I first heard about voice donation while listening to “Being Siri,” an experimental audio piece about Erin Anderson donating her voice to Boston-based voice donation company, VocaliD. Like a digital blood bank of sorts, VocaliD provides a platform for donating one’s voice via digital audio recordings. These recordings are used to help technicians create a custom digital voice for a voiceless individual, providing an alternative to the predominately white, male, mechanical-sounding assistive technologies used by people who cannot vocalize for themselves (think Stephen Hawking). VocaliD manufactures voices that better match a person’s race, gender, ethnicity, age, and unique personality. To me, VocaliD encapsulates the promise, complexity, and problematic nature of our current speech AI landscape and serves as an example of why we need to think critically about sound technologies, even when they appear to be wholly beneficial.

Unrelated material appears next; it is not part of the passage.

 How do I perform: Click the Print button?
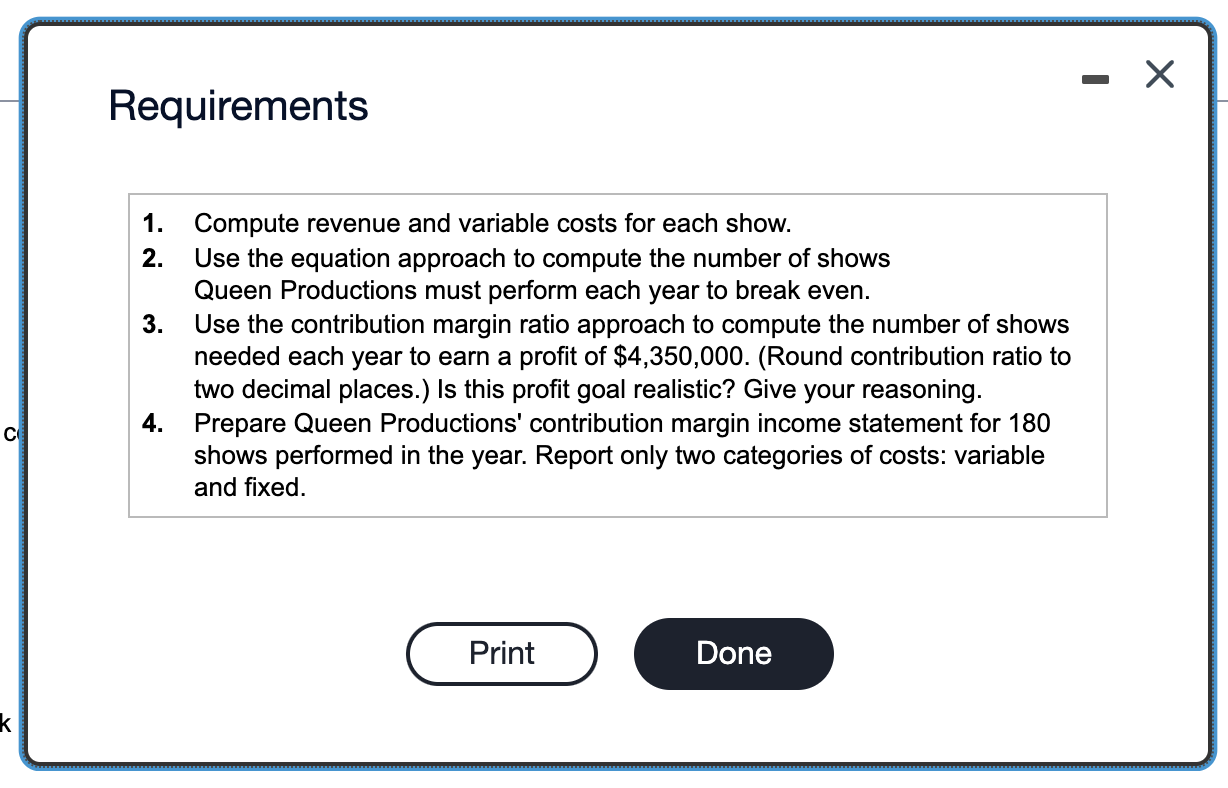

Given the extreme lack of sonic diversity in vocal assistive technologies, VocaliD provides a critically important service. But a closer look at both the rhetoric used by the organization and the material process involved in voice donation also amplifies the limits of overly simplistic, human-centric conceptions of voice. For instance, VocaliD rhetorically frames their service by persistently linking voice to humanity—to self, authenticity, individuality. Consider the following statements made by Rupal Patel, CEO and founder of VocaliD, in which she emphasizes the need for voice donation technology:
These are just a few examples from a larger discourse that reinforces the connection between voice and humanity. VocaliD’s repeated claims that their unique vocal identities humanize individuals imply that one is not fully human unless one’s voice sounds human. This rhetoric positions voiceless individuals as less than human (at least until they pay for a customized human-sounding voice).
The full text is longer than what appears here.